(Saved data entries)
· · · · ·

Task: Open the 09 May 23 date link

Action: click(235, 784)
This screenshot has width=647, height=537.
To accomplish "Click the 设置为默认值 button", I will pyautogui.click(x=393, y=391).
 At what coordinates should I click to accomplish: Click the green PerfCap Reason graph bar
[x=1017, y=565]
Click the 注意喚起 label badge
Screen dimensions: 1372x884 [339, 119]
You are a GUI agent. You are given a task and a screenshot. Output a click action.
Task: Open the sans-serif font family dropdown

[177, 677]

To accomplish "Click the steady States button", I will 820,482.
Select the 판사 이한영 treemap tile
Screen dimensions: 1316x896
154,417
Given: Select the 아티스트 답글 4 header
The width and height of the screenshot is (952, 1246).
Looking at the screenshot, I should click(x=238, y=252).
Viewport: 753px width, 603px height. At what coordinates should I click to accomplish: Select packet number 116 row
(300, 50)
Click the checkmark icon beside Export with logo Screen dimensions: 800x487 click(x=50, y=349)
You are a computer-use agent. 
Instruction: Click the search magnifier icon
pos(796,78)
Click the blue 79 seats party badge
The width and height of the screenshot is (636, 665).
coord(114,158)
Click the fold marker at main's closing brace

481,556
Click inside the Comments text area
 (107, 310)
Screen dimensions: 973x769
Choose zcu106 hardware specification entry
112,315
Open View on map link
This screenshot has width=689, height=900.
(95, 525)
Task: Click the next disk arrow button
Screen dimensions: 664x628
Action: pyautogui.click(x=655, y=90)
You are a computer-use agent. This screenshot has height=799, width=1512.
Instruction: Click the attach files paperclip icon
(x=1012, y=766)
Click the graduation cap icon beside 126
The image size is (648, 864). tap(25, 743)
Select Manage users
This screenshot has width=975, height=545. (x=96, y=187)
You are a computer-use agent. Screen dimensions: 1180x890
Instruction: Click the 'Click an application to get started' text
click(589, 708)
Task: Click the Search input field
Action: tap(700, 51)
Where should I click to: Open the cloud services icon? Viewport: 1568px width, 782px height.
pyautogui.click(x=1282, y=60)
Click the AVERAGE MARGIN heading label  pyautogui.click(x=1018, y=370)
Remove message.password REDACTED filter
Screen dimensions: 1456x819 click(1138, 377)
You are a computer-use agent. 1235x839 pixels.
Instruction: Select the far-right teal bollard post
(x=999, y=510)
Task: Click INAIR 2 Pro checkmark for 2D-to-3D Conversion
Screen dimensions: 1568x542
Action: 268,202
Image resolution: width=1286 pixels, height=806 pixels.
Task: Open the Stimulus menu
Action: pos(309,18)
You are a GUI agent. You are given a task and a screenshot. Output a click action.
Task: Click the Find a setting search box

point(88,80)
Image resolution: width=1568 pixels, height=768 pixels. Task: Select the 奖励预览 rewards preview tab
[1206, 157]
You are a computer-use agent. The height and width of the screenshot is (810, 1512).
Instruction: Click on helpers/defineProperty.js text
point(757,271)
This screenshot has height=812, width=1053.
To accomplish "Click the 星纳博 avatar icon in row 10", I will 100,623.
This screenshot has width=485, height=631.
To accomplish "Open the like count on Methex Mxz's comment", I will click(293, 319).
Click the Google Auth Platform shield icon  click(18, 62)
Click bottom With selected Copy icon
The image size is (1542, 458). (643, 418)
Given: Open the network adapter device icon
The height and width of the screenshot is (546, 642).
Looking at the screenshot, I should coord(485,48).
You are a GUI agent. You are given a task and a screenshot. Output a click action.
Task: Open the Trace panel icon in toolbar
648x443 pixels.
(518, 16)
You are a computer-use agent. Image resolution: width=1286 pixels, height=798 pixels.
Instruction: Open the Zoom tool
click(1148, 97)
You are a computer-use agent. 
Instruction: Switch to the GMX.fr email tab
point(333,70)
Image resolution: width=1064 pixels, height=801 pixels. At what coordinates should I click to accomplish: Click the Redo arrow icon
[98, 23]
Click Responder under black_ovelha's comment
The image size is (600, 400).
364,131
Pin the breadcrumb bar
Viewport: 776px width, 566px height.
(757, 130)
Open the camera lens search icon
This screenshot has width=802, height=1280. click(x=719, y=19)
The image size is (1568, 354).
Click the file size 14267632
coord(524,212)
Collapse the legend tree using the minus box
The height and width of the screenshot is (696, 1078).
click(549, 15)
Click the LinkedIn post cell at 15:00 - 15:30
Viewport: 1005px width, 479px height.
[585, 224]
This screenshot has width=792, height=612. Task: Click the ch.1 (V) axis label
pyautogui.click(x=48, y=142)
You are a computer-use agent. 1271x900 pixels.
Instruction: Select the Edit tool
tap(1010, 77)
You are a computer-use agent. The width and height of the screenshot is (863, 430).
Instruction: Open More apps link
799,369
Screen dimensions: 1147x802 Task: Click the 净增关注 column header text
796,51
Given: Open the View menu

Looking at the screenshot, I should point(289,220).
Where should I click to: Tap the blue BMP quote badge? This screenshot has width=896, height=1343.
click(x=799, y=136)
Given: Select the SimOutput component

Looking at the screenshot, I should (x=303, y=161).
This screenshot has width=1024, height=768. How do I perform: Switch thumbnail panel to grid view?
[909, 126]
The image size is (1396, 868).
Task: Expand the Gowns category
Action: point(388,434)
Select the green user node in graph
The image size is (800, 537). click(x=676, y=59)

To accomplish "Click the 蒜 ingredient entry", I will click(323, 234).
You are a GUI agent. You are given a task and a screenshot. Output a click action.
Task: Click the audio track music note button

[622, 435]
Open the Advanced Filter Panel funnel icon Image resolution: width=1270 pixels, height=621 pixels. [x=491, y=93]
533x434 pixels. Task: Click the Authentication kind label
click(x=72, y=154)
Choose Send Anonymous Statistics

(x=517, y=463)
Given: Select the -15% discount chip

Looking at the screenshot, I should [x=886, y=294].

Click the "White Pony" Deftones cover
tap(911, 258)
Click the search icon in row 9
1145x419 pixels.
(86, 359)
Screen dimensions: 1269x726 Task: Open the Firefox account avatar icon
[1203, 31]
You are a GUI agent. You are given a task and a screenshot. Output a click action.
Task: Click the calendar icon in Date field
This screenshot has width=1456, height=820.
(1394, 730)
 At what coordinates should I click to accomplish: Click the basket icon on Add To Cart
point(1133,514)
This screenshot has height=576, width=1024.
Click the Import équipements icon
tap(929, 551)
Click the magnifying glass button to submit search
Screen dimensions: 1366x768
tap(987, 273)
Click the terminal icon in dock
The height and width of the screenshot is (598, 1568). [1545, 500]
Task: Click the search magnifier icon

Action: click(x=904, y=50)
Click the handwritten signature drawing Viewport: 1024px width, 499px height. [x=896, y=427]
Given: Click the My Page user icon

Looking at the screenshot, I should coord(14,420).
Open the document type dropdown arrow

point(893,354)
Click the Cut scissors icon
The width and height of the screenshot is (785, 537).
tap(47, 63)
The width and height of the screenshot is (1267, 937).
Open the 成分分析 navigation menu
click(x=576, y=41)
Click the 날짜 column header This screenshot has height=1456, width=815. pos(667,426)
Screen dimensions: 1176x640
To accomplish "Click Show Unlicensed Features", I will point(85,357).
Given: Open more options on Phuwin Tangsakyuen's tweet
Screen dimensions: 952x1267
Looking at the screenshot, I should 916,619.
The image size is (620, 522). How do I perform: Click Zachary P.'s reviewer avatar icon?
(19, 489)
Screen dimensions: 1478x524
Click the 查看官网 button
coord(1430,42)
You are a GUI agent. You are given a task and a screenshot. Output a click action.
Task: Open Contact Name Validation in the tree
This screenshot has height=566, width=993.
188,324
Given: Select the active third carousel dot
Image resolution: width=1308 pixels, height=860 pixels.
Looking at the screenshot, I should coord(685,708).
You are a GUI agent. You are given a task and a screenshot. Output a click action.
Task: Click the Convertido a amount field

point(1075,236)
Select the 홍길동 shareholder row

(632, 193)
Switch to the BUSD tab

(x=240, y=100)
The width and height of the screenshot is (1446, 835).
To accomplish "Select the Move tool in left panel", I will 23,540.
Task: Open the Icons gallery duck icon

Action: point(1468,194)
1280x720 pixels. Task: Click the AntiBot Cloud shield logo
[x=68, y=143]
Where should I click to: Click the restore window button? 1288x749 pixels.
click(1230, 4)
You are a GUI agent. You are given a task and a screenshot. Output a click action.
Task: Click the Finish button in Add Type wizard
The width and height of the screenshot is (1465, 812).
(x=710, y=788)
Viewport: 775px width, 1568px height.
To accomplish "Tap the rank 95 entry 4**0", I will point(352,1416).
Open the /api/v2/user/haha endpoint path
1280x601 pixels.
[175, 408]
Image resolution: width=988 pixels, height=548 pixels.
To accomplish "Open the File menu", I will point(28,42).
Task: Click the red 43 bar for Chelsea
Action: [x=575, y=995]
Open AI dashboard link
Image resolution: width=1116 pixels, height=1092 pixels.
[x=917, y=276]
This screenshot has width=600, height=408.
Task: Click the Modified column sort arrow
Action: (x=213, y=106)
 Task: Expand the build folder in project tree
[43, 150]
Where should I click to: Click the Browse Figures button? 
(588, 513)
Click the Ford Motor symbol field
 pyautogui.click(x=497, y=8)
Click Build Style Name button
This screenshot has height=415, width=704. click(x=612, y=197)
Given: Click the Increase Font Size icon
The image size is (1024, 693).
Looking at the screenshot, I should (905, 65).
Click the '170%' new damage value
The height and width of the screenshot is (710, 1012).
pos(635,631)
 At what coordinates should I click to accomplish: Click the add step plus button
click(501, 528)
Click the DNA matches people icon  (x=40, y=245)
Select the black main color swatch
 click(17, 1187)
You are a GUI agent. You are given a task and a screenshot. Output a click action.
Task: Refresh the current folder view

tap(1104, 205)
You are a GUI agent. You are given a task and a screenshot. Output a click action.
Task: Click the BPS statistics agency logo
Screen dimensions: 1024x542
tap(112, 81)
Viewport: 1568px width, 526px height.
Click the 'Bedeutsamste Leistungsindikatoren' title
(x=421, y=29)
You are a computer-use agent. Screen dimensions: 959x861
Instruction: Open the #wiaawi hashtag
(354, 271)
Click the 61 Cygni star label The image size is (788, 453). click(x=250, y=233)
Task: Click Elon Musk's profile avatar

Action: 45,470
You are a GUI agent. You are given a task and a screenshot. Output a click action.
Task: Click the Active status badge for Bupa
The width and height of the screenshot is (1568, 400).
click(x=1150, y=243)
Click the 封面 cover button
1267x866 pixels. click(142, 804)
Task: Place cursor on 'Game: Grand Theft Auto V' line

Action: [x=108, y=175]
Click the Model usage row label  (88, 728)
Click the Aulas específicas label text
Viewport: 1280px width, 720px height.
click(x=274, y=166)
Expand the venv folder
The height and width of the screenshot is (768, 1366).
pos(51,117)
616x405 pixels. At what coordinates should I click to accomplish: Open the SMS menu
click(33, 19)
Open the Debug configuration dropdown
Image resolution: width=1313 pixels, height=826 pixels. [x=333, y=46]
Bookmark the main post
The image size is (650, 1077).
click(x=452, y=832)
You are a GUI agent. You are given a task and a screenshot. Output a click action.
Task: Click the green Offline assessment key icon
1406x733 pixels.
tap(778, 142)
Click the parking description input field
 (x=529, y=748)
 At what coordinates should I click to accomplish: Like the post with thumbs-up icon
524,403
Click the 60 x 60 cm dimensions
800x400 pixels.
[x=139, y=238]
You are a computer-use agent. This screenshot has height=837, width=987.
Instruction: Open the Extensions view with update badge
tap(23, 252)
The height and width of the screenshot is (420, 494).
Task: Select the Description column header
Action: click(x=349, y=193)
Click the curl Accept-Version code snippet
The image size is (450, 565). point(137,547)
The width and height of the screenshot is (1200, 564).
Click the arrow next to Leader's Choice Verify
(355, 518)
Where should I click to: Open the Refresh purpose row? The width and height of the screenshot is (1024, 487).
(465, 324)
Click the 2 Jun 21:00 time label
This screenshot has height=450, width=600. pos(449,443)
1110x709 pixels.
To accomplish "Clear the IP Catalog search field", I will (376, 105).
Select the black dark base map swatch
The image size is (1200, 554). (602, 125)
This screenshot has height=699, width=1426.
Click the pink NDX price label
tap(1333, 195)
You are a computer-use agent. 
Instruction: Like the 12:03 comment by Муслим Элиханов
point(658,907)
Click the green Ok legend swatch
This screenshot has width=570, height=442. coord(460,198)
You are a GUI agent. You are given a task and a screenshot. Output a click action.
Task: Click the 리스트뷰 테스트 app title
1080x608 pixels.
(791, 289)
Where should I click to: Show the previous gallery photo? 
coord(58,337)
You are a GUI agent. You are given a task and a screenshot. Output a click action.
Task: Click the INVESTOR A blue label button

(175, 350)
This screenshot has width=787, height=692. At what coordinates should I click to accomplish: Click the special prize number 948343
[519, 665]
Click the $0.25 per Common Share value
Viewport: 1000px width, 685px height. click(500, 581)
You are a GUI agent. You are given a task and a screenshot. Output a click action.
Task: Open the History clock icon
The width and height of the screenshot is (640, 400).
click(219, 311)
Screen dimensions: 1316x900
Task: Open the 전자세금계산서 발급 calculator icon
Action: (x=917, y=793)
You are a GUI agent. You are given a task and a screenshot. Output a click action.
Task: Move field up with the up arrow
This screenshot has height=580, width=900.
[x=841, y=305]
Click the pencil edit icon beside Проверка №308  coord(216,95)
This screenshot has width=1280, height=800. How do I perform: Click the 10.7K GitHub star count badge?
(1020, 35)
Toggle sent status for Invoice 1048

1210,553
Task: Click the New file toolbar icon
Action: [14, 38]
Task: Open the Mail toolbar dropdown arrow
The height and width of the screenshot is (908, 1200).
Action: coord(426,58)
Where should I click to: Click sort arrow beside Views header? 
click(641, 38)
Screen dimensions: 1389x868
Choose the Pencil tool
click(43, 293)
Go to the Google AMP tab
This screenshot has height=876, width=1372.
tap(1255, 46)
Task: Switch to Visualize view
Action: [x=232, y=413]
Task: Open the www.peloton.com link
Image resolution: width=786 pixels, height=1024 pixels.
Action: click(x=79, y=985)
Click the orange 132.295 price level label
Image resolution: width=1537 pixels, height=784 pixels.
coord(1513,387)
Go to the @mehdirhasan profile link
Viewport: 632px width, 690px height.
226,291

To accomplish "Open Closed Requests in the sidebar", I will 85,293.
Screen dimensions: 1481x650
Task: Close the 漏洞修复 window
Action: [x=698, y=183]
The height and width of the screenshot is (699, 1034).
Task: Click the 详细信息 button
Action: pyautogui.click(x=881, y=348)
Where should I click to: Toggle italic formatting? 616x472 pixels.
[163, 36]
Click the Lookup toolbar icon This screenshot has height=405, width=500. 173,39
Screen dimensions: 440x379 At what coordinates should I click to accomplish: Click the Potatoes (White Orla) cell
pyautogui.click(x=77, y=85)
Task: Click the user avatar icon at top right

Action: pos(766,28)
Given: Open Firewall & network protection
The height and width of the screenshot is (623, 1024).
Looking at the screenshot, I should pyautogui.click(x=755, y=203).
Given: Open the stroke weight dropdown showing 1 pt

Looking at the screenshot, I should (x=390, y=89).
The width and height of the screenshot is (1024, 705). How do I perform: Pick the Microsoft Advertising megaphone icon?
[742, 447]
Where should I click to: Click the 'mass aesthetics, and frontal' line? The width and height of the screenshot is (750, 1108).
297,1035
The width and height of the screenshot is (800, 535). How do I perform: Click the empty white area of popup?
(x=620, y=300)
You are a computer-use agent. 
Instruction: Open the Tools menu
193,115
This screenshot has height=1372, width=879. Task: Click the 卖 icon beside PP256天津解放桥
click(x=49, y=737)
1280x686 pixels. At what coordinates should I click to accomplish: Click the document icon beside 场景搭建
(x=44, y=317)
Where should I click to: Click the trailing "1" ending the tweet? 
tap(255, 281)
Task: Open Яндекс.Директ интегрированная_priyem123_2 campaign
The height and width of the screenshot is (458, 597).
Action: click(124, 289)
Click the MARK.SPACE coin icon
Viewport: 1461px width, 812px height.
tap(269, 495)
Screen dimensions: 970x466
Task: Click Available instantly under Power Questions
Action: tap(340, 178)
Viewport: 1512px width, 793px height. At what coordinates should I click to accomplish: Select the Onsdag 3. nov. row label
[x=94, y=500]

· · · · ·

Find the word "network" in the data and copy out each line where it turns up.

Given: Open the network adapter device icon
Given: Open Firewall & network protection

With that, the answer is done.